TASK INSTRUCTIONS: Using the data below, copy out all lines with the word "Enter".

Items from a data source

========

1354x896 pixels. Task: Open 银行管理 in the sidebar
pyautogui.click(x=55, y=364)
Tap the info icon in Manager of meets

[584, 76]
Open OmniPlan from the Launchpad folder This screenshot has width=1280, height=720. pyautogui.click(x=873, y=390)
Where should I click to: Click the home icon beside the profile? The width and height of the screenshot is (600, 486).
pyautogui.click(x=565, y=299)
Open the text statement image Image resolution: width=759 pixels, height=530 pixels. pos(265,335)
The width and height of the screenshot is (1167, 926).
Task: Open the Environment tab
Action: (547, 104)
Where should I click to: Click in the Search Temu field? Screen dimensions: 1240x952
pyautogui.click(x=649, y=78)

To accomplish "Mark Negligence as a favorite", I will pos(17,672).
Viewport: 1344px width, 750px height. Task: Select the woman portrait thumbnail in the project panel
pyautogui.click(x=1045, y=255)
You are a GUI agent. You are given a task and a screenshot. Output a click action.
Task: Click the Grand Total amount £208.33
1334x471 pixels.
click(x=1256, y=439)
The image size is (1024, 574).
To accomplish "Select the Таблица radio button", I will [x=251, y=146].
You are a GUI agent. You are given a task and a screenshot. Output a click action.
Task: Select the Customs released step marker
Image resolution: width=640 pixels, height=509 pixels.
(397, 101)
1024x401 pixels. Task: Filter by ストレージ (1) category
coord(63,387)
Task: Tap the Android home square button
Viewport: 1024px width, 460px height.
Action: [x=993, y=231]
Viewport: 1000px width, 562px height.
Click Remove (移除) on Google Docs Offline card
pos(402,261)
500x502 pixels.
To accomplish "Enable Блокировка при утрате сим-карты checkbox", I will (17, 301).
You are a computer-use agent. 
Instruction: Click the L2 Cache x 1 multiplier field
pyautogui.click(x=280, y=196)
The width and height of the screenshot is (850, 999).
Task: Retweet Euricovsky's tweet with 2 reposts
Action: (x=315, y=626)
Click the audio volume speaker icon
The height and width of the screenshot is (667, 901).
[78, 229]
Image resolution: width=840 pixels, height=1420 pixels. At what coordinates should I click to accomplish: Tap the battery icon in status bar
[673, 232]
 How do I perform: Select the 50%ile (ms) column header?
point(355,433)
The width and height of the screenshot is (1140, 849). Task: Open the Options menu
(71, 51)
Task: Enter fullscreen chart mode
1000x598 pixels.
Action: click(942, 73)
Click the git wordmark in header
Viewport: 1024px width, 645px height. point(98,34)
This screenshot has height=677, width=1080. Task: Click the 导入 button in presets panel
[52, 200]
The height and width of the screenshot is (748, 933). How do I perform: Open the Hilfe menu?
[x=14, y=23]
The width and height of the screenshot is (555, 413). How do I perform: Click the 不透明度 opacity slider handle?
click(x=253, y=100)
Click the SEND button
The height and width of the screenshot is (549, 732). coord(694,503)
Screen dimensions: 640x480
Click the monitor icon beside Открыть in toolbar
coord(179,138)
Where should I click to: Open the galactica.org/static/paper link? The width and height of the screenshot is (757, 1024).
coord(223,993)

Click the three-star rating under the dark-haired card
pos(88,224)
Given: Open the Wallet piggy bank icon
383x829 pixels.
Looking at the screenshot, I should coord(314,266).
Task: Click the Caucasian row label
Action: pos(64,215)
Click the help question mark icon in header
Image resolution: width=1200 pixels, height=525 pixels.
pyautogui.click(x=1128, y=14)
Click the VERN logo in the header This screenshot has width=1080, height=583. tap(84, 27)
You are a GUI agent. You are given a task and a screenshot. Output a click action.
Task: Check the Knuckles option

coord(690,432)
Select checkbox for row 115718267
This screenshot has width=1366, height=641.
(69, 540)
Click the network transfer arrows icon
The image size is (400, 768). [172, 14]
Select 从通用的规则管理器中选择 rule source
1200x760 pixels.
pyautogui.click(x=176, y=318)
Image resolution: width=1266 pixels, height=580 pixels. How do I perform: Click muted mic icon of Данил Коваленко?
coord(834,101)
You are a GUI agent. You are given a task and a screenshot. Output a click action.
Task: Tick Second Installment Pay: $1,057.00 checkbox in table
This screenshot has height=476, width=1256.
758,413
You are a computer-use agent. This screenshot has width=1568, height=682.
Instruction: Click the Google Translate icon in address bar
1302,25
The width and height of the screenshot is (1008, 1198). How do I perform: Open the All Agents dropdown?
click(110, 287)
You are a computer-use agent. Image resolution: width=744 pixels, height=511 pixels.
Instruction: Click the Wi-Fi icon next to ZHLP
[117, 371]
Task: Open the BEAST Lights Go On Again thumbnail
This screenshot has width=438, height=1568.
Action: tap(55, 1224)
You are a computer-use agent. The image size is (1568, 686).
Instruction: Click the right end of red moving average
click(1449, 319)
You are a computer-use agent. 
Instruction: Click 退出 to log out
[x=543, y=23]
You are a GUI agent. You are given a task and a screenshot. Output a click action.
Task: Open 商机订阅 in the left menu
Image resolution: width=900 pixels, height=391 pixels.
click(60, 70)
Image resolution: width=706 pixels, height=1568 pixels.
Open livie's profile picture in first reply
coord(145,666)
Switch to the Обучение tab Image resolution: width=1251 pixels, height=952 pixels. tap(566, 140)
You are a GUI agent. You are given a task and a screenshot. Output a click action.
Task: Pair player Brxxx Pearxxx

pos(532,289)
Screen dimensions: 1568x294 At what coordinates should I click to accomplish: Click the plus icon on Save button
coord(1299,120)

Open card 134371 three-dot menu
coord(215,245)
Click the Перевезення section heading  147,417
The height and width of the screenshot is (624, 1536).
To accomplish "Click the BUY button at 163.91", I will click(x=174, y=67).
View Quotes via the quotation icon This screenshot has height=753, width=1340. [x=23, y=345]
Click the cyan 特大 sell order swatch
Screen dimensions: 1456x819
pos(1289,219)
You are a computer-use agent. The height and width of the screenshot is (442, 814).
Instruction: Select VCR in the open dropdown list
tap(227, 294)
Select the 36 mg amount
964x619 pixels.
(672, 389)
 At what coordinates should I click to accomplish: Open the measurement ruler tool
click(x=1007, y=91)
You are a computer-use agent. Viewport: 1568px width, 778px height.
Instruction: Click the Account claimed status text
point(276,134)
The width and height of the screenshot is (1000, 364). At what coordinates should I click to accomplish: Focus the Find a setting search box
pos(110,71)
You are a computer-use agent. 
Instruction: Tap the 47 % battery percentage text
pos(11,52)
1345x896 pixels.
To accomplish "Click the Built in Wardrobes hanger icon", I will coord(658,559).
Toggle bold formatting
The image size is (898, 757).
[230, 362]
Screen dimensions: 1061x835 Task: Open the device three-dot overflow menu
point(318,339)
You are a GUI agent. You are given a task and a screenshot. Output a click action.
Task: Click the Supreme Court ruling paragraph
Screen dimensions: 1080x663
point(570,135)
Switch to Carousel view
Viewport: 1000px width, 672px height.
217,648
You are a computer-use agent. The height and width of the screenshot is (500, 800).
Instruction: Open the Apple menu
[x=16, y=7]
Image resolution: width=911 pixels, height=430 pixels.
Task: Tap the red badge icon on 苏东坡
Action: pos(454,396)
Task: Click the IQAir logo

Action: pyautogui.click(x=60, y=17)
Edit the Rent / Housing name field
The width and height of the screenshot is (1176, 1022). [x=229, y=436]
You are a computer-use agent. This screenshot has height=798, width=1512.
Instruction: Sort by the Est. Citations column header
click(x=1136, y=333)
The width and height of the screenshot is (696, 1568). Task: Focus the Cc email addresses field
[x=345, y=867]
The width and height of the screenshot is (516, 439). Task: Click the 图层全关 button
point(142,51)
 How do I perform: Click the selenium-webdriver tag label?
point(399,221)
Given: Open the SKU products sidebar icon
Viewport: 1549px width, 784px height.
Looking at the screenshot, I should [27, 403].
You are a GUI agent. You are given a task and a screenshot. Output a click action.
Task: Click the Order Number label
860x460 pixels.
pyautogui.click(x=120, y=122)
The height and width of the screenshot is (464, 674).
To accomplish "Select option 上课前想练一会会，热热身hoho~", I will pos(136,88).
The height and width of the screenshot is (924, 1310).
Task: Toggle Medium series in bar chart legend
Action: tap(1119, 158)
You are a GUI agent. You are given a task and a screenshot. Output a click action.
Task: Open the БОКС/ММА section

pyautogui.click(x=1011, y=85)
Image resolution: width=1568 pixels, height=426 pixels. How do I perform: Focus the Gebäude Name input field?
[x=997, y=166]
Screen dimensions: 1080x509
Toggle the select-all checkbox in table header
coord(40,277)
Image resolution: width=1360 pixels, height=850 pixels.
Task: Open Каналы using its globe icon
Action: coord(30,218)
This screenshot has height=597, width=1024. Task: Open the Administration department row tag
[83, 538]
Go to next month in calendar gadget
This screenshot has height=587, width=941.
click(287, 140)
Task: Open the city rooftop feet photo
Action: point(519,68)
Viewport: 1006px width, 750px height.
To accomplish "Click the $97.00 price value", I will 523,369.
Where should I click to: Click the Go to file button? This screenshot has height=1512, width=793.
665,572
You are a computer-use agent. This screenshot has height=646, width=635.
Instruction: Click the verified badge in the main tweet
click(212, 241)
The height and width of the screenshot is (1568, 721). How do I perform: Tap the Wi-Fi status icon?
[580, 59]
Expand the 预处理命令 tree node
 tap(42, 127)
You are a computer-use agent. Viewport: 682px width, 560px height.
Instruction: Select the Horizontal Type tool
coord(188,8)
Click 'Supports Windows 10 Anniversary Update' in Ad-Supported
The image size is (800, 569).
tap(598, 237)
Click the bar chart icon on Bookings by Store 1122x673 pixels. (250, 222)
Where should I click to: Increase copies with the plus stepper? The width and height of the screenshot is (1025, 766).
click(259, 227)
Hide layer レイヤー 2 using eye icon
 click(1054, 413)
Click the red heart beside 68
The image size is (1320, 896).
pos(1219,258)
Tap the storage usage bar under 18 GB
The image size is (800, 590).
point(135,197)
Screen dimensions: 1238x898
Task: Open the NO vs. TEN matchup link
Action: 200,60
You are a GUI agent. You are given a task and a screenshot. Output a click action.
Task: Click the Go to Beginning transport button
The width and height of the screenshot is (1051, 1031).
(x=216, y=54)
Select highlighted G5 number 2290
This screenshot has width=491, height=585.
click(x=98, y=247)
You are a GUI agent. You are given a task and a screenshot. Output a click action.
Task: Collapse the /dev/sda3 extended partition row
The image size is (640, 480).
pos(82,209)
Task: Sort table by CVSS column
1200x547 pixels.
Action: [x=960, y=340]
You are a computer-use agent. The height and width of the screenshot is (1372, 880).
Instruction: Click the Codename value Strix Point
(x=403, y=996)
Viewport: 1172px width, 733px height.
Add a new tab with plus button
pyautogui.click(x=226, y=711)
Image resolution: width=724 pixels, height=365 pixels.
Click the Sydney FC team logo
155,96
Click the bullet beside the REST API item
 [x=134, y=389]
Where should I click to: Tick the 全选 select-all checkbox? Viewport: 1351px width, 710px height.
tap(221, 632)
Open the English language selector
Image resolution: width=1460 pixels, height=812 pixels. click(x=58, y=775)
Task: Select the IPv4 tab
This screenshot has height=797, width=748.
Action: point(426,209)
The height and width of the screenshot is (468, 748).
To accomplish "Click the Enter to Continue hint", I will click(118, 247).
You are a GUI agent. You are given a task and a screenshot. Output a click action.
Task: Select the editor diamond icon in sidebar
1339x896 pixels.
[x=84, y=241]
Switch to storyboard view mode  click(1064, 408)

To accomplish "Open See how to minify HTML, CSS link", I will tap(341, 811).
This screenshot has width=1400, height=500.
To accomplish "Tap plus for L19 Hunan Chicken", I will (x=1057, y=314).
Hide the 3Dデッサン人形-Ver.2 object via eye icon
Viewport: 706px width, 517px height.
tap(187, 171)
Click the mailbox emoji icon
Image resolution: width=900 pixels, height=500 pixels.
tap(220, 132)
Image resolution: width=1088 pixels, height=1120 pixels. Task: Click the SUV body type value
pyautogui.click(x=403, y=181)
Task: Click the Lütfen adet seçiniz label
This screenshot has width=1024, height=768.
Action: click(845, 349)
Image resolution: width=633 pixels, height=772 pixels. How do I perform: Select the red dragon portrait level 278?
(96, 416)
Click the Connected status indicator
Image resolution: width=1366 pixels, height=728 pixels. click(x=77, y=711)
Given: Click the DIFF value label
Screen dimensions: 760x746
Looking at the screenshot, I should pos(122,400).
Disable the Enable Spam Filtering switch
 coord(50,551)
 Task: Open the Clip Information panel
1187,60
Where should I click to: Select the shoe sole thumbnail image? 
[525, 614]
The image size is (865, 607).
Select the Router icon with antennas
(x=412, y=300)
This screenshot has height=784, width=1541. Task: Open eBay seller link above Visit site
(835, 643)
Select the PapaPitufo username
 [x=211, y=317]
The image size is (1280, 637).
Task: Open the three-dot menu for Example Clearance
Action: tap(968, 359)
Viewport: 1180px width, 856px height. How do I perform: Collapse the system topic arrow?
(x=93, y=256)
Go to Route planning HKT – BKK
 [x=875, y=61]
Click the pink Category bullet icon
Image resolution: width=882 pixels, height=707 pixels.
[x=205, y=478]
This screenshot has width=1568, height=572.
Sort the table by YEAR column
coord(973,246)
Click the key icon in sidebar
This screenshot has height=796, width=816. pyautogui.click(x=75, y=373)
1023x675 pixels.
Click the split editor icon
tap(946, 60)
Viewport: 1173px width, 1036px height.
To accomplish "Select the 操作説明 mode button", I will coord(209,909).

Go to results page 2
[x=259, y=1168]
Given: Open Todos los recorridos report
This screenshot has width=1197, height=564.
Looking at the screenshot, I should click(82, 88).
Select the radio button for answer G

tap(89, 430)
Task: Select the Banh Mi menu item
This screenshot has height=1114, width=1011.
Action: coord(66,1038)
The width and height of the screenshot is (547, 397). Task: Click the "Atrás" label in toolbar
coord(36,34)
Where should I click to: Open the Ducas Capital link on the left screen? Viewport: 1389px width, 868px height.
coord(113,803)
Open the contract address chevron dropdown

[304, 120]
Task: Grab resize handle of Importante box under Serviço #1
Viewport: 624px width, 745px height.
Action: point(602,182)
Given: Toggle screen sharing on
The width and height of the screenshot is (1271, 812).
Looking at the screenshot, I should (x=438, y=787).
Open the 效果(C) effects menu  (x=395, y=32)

========

SOLUTION TO THIS PROBLEM:
Task: Enter fullscreen chart mode
To accomplish "Click the Enter to Continue hint", I will click(118, 247).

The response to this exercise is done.